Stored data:
_ _ _

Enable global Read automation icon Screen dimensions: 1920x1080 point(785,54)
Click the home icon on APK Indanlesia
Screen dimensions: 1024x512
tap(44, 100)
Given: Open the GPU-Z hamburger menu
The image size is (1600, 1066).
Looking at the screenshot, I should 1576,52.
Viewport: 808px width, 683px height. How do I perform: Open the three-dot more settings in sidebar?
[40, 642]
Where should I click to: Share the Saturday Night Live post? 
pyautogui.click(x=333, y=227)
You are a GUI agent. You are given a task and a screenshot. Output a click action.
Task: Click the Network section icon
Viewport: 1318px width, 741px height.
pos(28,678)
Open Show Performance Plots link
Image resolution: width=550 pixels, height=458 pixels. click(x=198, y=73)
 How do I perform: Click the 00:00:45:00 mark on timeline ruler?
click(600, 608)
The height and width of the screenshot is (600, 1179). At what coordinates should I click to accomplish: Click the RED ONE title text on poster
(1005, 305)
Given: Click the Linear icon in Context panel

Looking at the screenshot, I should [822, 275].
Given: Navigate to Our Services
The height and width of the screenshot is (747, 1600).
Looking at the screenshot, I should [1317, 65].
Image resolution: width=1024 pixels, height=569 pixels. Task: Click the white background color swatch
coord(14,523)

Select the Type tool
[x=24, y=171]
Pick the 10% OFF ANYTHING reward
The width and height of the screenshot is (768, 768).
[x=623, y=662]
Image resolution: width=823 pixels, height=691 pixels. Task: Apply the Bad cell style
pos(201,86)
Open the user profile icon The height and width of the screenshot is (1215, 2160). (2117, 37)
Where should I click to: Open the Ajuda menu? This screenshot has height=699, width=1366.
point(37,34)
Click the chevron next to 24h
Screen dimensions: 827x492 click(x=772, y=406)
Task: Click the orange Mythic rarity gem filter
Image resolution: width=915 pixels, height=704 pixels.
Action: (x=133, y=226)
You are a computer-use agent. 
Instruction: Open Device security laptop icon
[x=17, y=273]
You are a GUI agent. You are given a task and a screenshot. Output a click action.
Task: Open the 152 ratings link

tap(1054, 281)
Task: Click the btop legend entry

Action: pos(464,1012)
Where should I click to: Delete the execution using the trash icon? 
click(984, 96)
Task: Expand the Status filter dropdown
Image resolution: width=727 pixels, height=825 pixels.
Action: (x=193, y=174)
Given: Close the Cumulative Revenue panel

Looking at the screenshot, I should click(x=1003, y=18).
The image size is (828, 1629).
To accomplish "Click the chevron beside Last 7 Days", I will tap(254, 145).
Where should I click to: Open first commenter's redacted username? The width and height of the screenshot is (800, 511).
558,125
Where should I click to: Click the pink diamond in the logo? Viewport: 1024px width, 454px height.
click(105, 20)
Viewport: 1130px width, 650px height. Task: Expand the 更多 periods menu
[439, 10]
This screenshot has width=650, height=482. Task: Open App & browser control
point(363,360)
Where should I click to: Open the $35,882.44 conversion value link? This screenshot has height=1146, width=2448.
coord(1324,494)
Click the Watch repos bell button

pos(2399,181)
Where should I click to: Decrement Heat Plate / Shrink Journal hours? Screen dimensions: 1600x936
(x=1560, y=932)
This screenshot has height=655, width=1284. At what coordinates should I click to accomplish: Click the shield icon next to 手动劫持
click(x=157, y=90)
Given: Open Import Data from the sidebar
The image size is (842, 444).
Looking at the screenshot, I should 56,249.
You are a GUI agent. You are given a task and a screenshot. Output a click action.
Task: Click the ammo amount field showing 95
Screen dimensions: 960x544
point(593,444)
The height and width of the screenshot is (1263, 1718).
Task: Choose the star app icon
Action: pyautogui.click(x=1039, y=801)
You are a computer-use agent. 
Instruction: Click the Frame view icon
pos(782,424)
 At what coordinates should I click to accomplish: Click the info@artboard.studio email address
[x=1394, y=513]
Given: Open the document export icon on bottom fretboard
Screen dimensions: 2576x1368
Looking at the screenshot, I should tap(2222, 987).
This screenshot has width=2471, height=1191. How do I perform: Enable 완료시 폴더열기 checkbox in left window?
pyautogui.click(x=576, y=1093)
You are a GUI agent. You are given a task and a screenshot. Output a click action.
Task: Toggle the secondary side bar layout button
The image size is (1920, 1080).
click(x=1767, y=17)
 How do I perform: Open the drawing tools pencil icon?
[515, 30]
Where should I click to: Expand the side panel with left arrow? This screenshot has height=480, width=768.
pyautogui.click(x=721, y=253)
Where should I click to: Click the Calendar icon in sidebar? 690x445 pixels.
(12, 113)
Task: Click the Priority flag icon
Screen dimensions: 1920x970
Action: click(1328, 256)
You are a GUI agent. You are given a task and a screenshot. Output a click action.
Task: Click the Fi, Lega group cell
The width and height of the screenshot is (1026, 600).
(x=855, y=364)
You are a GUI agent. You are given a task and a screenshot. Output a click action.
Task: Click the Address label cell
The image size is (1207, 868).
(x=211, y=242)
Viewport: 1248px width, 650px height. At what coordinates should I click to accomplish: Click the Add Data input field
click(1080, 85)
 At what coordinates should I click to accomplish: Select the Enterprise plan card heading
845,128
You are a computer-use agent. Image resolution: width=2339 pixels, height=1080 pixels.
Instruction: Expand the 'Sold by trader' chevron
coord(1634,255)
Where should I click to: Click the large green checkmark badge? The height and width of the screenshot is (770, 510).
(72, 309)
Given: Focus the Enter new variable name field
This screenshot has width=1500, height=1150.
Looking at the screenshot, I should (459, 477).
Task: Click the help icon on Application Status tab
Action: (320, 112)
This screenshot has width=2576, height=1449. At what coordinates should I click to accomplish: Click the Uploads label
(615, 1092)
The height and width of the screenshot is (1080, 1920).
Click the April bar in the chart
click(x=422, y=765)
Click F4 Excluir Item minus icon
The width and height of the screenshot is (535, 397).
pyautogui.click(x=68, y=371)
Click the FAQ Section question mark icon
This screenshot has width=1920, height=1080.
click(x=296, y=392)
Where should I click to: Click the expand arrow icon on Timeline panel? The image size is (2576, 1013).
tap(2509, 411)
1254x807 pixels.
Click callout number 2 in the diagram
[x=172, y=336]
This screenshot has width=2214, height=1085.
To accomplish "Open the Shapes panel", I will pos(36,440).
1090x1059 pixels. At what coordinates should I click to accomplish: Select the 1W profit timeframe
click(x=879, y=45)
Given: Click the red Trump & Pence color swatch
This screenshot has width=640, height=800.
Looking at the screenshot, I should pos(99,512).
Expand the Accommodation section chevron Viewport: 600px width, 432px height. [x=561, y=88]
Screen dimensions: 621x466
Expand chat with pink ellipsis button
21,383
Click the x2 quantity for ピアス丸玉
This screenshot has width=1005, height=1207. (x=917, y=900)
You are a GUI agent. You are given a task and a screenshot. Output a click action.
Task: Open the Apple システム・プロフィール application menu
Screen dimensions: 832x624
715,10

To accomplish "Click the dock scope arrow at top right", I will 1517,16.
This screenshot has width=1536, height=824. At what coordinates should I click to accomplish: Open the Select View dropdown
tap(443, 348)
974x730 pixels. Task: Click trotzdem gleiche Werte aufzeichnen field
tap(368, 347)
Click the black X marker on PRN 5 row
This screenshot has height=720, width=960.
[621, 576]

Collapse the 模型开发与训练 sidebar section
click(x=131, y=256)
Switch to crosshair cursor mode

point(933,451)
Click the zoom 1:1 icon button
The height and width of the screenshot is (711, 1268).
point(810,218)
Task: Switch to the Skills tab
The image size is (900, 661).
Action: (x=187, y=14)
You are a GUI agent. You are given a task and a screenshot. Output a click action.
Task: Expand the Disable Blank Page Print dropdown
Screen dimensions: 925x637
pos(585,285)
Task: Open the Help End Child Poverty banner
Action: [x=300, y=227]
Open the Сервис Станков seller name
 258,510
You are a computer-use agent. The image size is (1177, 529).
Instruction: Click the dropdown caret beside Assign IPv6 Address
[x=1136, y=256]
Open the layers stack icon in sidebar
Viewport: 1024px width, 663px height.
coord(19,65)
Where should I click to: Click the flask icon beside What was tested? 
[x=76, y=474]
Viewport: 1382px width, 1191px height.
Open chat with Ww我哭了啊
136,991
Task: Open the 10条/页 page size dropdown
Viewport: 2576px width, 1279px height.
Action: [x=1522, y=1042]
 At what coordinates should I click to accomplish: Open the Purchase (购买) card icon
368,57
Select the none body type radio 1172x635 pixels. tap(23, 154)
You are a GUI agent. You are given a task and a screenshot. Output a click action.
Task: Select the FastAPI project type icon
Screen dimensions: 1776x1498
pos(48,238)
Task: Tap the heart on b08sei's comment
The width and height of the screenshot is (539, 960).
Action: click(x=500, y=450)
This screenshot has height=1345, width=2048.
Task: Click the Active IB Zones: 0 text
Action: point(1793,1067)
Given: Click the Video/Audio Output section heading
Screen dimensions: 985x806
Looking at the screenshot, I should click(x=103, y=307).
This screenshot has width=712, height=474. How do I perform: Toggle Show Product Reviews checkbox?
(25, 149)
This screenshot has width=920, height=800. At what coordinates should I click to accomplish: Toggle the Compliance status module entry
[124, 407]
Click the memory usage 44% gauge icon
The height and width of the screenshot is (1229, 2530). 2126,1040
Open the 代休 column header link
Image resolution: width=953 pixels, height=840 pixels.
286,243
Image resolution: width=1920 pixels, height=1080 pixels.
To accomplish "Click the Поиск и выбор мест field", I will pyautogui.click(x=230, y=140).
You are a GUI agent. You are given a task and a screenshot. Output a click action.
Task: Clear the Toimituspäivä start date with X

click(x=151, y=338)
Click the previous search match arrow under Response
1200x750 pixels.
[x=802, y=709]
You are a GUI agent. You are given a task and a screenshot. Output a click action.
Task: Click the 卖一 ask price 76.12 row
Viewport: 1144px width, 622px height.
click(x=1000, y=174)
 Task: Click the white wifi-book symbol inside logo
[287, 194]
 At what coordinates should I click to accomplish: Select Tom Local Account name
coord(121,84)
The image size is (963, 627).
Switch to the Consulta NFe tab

_ _ _

*AIM*: Please copy the records above verbatim, starting at the first line and ending at the line containing "pyautogui.click(x=333, y=227)", with both of those lines included.

*EXERCISE RESULT*:
Enable global Read automation icon Screen dimensions: 1920x1080 point(785,54)
Click the home icon on APK Indanlesia
Screen dimensions: 1024x512
tap(44, 100)
Given: Open the GPU-Z hamburger menu
The image size is (1600, 1066).
Looking at the screenshot, I should 1576,52.
Viewport: 808px width, 683px height. How do I perform: Open the three-dot more settings in sidebar?
[40, 642]
Where should I click to: Share the Saturday Night Live post? 
pyautogui.click(x=333, y=227)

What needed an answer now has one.